After three weeks with Oscar and seeing some bonding taking place I realized that I am going to be spending a lot more time away from the apartment and got Oscar a roommate. I picked up a female, whom I have named Molly, who is already picking up some of Oscar's good habits such as coming to the cage door when I place millet there. I also finally got a spray bottle, so I can give them baths now. I tried it on them and they seemed to enjoy it at first, so I moved to a far corner of the cage and they came to me to get more! I am hoping this is a way to make some good progress with bonding. Is there anything that I should look out for in the next few days?


----------



## tielfan (Aug 31, 2008)

Nothing in particular, just spend lots of time with Molly so she bonds with you as well as with Oscar.


----------



## popems (Nov 22, 2010)

I'm back. I have been working with Oscar and Molly (gotta get a pic up) daily with the clicker training. Molly has made great progress thanks to the good example that Oscar is setting. The clicker training with a target stick is where I have seen the most progress with Oscar, he is still a little afraid of my hands.
Molly really loves millet, which has become an outside the cage only treat for both. I am wondering if she is too aggressive about it though. She will lunge and take big bites of the millet and chase Oscar away if he comes to get some too. Any thoughts?


----------



## popems (Nov 22, 2010)

Woo Hoo! Oscar said hello to me today when I came back from a couple hours outside my apartment!


----------



## shelagh (Nov 2, 2010)

That's awesome!


----------



## lperry82 (Aug 2, 2010)

popems said:


> Woo Hoo! Oscar said hello to me today when I came back from a couple hours outside my apartment!


Yay oscar


----------



## tielfan (Aug 31, 2008)

> I am wondering if she is too aggressive about it though. She will lunge and take big bites of the millet and chase Oscar away if he comes to get some too.
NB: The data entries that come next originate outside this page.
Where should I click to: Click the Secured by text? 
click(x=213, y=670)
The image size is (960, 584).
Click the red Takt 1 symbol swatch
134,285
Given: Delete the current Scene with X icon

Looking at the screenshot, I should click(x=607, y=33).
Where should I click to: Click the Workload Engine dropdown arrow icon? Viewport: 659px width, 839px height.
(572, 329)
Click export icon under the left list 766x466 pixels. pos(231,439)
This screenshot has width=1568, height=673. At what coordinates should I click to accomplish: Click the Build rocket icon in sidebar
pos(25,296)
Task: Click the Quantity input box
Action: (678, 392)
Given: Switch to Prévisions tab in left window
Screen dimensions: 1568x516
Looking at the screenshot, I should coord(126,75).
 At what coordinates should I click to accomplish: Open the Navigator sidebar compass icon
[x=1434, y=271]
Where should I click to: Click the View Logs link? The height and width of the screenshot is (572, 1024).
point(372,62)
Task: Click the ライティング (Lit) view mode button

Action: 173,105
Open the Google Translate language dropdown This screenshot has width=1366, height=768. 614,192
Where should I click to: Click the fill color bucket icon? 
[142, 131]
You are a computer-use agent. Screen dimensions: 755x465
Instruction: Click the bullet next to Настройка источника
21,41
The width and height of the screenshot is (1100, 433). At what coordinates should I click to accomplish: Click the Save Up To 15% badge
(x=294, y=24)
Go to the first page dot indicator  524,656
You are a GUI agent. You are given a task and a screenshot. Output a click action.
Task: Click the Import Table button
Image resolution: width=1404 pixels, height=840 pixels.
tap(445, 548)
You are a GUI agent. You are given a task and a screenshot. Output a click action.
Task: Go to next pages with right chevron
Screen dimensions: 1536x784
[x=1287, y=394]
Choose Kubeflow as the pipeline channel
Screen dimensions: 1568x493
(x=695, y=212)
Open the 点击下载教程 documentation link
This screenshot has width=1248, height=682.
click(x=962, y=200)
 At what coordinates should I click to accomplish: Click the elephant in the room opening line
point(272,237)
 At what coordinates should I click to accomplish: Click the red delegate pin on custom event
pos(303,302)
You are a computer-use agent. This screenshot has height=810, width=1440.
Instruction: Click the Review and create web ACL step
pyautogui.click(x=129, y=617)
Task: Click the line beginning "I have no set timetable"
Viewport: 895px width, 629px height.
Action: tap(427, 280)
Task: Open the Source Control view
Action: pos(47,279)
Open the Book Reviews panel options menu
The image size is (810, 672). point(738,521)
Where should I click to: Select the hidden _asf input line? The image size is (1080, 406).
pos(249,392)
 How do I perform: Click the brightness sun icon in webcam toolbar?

Many birds will do things with an excess amount of energy in the early stages of training - they try to KILL the target stick, go after the treat like a great white shark, etc. Then after they've been training for a while they figure out that they can get the same result with less effort so they stop putting out so much energy. It's likely that Molly will calm down after a while.

Is Oscar trying to horn in on Molly's clicker training reward, or is the competition happening during a casual treat-feeding session? If it's a clicker training session then Molly shouldn't have to share her reward. If it's casual, you can look for ways to reduce the competition. For example holding one piece of millet between the two birds so they can nibble on different sides, or having a separate piece of millet for each bird.


----------